Es fehlt nach wie vor an einem parteienübergreifenden Konzept!
Zudem sind, wie Gabriel kürzlich richtig analysierte, viele von der Union vertretenen Maßnahmen Ausdruck regierungsamtlicher Hilflosigkeit, also wenig zielführend. Wenn sich z.B. Merkel im Nachgang zu dem putschartig von De Maizière vermeintlich wieder in Kraft gesetzten Dublinabkommen einerseits wieder damit identifizierte, gleichzeitig aber, wie viele andere auch bekannte, dass dies im großen Stil auf absehbare Zeit gar nicht praktizierbar ist, dann ist die Asylpolitik offensichtlich vorwiegend zur Symbolpolitik verkommen! Ein weiteres Beispiel: die von der Union gemäß "Asylpaket I" forcierte Umstellung von Geldleistungen auf Sachleistungen ist bis heute - noch nicht einmal in Bayern - aus Sachgründen nicht umgesetzt! Auch die - bis vor kurzem - täglich neu aus der Union kolportierten Vorschläge wie Aussetzung des Familiennachzugs, Abweisung an der deutschen Grenze, Obergrenze, Untergrenze, ... sind bekanntermaßen derzeit im nennenswerten Umfang gar nicht umsetzbar, u.a. auch deswegen, weil dem unter Verantwortung von De Maizière geführten BAMF die Kontrolle entglitten ist. Ebenso ist die Wohnsitzauflage aus dem "Asylpaket II" u.a. aufgrund schludriger Mängel im übereilt durchgepeitschten Gesetz häufig gar nicht umsetzbar!
Und die Kanzlerin hat nach wie vor keinen Masterplan, sondern nur ein windiges "Abkommen" mit der Türkei!
Spätestens jetzt wäre - nachdem die Kanzlerin offensichtlich versagt - der bedeutendere Teil der Koalition gefordert. Der SPD-Chef müßte die Reißleine ziehen, die Koalitionsfrage stellen und mehr Verantwortung in der Flüchtlingspolitik übernehmen. Dazu bedürfte es aber auch einer Haltung, wie sie der SPD aufgrund ihr Geschichte in der Flüchtlingsfrage gebührt! Aber dazu bräuchte es Eier in der Hose. Die zweitbeste Lösung wäre, dem Vorschlag von Gauweiler zu folgen: Rückzug der CSU aus der GroKo.
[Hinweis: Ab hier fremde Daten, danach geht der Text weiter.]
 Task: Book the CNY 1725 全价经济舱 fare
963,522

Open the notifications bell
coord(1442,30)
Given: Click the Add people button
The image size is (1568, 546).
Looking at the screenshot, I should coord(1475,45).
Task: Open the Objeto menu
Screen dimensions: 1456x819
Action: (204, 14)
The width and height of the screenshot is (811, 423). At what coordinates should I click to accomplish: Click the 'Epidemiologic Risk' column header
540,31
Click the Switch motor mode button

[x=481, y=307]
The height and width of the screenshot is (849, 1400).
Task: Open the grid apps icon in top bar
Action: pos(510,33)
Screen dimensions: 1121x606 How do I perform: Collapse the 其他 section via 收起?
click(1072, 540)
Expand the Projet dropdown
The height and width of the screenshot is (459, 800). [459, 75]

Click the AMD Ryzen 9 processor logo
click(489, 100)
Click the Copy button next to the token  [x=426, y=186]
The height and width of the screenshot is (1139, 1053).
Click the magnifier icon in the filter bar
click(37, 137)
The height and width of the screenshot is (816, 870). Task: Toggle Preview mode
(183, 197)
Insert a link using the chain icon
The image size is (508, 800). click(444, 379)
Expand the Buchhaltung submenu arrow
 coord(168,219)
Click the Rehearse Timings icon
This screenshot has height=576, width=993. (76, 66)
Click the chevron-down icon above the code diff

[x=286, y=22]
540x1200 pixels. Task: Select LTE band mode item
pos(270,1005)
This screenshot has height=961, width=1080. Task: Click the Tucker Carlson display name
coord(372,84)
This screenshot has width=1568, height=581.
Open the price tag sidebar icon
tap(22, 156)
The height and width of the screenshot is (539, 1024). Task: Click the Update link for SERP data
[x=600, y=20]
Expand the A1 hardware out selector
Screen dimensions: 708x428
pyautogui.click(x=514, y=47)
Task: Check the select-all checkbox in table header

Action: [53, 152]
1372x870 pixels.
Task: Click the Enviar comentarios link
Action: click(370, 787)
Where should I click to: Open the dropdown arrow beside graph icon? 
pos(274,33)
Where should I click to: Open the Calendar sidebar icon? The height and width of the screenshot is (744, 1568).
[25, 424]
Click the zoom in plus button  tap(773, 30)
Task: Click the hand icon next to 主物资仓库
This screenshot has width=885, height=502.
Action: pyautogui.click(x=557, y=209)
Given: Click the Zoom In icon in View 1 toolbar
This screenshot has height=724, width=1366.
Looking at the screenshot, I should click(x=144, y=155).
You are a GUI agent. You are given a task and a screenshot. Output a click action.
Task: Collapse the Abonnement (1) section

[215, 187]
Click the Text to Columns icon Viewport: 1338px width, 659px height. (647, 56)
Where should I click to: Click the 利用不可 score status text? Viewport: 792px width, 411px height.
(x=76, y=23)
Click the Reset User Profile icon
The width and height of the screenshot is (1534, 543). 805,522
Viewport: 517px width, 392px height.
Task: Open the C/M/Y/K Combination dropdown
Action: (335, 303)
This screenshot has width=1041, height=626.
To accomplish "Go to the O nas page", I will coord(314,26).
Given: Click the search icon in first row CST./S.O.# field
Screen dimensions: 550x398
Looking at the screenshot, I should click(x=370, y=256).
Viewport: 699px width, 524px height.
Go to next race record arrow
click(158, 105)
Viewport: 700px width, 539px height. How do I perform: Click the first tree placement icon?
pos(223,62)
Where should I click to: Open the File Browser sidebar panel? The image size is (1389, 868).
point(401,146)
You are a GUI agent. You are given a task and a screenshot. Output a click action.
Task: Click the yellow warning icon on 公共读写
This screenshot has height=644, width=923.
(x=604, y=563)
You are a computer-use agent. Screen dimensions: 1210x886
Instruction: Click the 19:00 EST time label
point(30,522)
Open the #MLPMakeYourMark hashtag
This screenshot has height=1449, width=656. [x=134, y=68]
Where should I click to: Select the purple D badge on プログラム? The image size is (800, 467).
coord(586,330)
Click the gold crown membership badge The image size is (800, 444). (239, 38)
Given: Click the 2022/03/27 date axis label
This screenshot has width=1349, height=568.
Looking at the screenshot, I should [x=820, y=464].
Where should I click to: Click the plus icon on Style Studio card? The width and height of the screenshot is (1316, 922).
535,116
Ansonsten werden populistische Politikerhorden ohne realistische Konzepte das Ruder an sich reisen. Und dann: wehe Deutschland!
Vielleicht spielt aber die Union - auf dem Rücken der Flüchtlinge - einfach mal wieder das perfide, da auf Kosten der Flüchtlinge und des inneren Friedens in Deutschland, Good Guy (Merkel) - Bad Guy (Seehofer, neuerdings auch De Maizière)-Spiel mit der SPD.
"Wenn erklingt: wer betrügt, der fliegt,
tipp ich resigniert: Populismus siegt."
http://youtu.be/sBom50KrkBk
Viel Spaß beim Anhören!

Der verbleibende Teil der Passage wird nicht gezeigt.